Le but de ces considérations n’est pas seulement de souligner le moment d’identité de l’essence des rapports de domination, qu’ils se situent dams l’usine capitaliste, dans la famille patriarcale ou dans la pédagogie autoritaire et la culture « aristocratique ». C’est d’indiquer que la révolution socialiste devra nécessairement embrasser l’ensemble des domaines, et cela non pas dans un avenir imprévisible et « par surcroît », mais dès le départ. Certes, elle doit commencer d’une certaine façon, qui ne peut être autre que la destruction du pouvoir des exploiteurs par le pouvoir des masses armées et l’instauration de la gestion ouvrière de la production. Mais elle devra aussitôt s’attaquer à la reconstruction des autres activités sociales, sous peine de mort. Nous essaierons de le montrer sur l’exemple des rapports du prolétariat au pouvoir avec la culture.
La structure antagonique des rapports culturels dans la société actuelle s’exprime aussi (mais nulle-ment exclusivement) par la division radicale entre le travail manuel et le travail intellectuel, ce qui a comme résultat que l’immense majorité de l’humanité est totalement séparée de la culture comme activité et ne participe qu’à une infime partie de ses résultats. D’un autre côté, la division de la société en dirigeants et exécutants devient de plus en plus homologue à la division du travail manuel et intellectuel (tous les travaux de direction étant des travaux intellectuels, et tous les travaux manuels étant des travaux d’exécution [22]).

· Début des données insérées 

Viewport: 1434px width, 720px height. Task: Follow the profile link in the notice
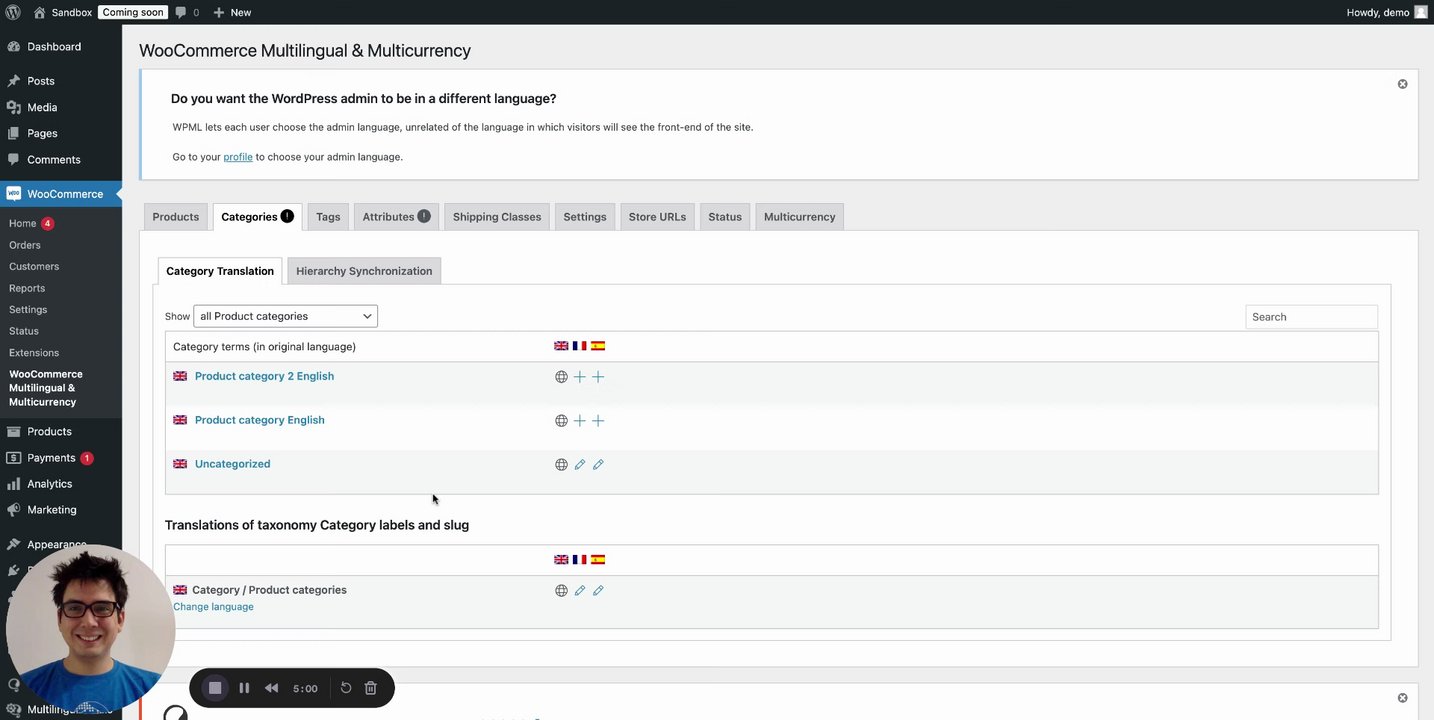click(238, 157)
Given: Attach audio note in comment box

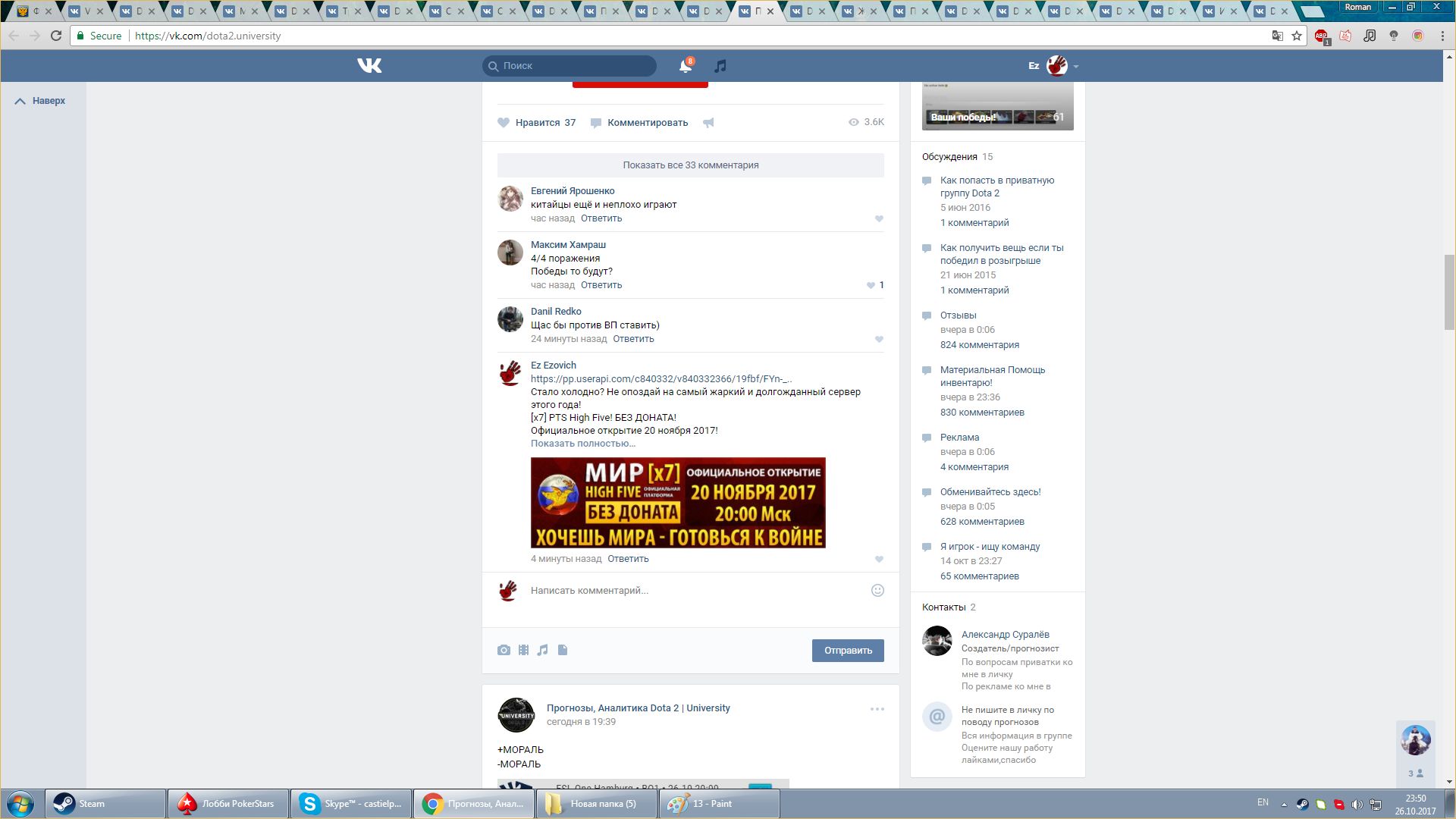Looking at the screenshot, I should click(542, 650).
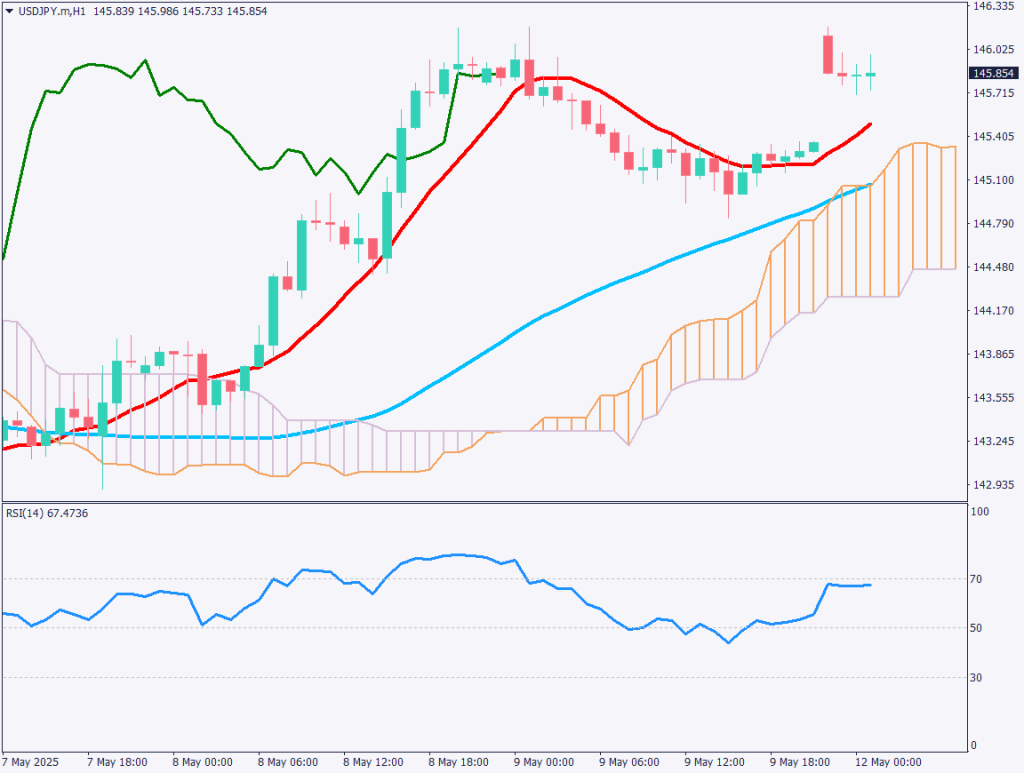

La gestion ouvrière n’est donc possible que si cette dernière division tend dès le départ à être dépassée, en particulier pour ce qui est du travail intellectuel relatif à la production. Cela implique à son tour l’appropriation de la culture par le prolétariat. Non pas certes comme culture toute faite, comme assimilation des « résultats » de la culture historique ; cette assimilation, au-delà d’un point, est à la fois impossible dans l’immédiat et superflue (pour ce qui intéresse ici). Mais comme appropriation de l’activité et comme récupération de la fonction culturelle, comme changement radical du rapport des masses des producteurs au travail intellectuel. Ce n’est qu’au fur et à mesure de ce changement que la gestion ouvrière deviendra irréversible.